DMBOK is the Data Management Body of Knowledge framework that we use when we’re putting our data management strategy in place. In the below image, sourced form dataninjago, we can see the components of the framework.
At the very bottom, we have data governance, which is the framework around everything we do with data. This is about forming: an organizational structure (roles & responisbilities); processes; policies and skillsets which will help you to meet your business objectives using data. Part of this is about having the AS-IS scenario and conducting a gap analysis to understand the current lay of the land and to define transitional steps to move us from our current position to our desired state.
Data quality is the first element we’ll look at in the next layer. Ultimately, it’s about ensuring that data is fit for purpose and ready to use in a strategic manner. Data quality is defined by DMBOK as the accuracy, completeness, consistency, integrity, reasonability (is it within reasonable, expected ranges etc..), timeliness, uniqueness (duplicate records management), validity and accessibility. So this stage is about understanding all of these factors related to your dataset; setting up a quality monitoring & reporting process and ensuring that your governance processes support the improvement towards high data quality. This may also include the improvement of data literacy across the company as your strive for a better understanding and accessibility of the data.
Architecture is about the infrastructure and toolsets that you have but also about definining enterprise level data models; understanding lineage of data; defining data flow diagrams & understanding the recepients (people & systems) of the data.
Metadata is data about your data. Within this segment, you’ll need to deliver a comprehensive data catalog / inventory; documented schemas; documented relationships between data and defined storage details (e.g. retention periods).

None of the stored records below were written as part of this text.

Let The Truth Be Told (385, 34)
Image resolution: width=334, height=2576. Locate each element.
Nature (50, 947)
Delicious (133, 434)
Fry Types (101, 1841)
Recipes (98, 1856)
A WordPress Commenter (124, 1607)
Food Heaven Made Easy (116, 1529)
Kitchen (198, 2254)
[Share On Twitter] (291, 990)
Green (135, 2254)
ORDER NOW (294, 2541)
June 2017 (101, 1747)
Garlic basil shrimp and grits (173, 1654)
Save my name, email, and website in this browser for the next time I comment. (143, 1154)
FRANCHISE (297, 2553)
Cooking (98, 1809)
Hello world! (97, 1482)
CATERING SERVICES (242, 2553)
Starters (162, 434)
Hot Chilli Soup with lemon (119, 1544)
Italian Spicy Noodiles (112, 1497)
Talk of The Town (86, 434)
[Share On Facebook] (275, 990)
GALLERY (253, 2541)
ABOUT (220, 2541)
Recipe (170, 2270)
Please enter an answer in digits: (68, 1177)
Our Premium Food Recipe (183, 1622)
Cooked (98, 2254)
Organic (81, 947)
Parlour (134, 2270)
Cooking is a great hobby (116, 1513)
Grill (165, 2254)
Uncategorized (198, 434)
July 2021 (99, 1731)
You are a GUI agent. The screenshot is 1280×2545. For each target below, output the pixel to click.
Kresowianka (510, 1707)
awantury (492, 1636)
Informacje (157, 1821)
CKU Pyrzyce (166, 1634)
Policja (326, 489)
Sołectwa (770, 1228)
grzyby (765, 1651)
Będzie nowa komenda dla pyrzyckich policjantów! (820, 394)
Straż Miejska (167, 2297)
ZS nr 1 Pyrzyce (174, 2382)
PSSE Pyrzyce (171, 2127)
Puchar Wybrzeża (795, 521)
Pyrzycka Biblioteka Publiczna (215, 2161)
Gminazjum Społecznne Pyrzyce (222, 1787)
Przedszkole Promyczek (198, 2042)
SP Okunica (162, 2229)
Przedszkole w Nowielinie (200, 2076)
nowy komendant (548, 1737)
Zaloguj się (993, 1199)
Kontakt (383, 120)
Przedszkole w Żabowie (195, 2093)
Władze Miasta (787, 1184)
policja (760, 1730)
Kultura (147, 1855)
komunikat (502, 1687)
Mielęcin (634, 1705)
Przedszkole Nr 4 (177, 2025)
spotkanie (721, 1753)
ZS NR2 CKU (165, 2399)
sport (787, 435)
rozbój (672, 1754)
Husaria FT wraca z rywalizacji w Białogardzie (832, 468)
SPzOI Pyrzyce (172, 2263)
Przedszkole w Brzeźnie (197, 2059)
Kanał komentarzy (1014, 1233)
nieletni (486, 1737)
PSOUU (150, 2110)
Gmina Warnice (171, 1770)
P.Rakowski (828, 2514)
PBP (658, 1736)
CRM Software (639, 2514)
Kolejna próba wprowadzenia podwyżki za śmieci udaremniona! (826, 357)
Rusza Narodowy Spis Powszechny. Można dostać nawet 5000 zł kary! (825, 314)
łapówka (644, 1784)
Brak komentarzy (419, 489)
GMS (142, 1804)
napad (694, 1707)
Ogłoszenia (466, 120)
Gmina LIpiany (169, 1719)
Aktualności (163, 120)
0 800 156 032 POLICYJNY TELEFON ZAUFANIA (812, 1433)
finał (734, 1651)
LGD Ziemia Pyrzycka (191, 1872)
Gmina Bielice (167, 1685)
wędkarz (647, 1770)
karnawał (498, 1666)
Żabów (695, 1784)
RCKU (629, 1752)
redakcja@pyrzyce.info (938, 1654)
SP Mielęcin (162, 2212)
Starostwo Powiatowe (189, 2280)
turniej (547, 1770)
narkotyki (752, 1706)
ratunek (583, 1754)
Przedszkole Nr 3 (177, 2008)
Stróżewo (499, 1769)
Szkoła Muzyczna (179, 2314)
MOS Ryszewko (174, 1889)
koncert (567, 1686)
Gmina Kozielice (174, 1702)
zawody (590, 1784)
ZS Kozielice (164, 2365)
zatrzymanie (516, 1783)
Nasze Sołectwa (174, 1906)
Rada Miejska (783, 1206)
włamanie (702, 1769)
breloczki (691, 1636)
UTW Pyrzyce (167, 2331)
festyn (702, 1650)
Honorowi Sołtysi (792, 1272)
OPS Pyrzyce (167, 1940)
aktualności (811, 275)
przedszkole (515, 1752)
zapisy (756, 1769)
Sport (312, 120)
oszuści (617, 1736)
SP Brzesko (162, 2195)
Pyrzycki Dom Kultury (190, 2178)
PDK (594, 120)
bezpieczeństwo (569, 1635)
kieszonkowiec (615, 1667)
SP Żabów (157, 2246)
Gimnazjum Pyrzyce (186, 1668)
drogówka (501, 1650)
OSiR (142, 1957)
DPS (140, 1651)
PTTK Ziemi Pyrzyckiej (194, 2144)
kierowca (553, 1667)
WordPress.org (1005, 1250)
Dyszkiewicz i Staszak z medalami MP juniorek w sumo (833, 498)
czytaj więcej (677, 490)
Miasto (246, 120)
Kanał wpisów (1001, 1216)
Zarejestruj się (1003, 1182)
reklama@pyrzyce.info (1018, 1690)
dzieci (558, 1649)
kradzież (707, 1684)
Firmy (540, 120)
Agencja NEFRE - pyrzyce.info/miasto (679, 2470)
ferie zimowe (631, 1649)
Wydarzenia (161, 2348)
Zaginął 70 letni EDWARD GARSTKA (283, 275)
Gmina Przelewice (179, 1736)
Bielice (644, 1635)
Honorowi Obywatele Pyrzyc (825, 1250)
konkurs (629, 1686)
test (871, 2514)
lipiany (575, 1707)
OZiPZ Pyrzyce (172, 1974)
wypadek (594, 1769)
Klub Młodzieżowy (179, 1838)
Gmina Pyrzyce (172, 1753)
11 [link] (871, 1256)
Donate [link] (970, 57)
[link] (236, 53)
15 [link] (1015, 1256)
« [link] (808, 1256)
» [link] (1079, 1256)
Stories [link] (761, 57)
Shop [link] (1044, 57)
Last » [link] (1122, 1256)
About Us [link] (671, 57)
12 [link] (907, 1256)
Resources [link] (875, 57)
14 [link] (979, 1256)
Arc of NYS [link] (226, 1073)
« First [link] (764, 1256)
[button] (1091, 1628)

Now, we move onto the blue chunk of the diagram starting with data security. This is a very serious part of the data management strategy. We must define access control policies and audits in addition to physical & technical security considerations around the data. We should also setup a governance board who will approve/deny any use-cases proposed around sensitive data to ensure that data is being processed with reasonable cause; care and attention.
Data modelling & design is another key function. We need to have clear definitions around how data is modelled; how it relates to other data; how we maintain integrity; how data is manipulated (lineage) and much more. By understanding this, we can provide far better transparency around the data & this paves the way to a self-service data environment.
When we have our data stored, we must define lifecycle policies via the data storage and operations phase of the DMBOK pyramid. The idea here is to define a clear ruleset around what happens to the data. For example, after N days, data should be archived to a cheaper type of storage; after X days, user identifiers should be hashed or after N days the data should be entirely deleted. It’s about having clearly defined rules around the data & what should happen to it over time.
After these steps, we start to get to the usability of the data, looking at middleware & ETL solutions; analytics; reporting and data science. We will cover the data management concepts associated with these in an upcoming post.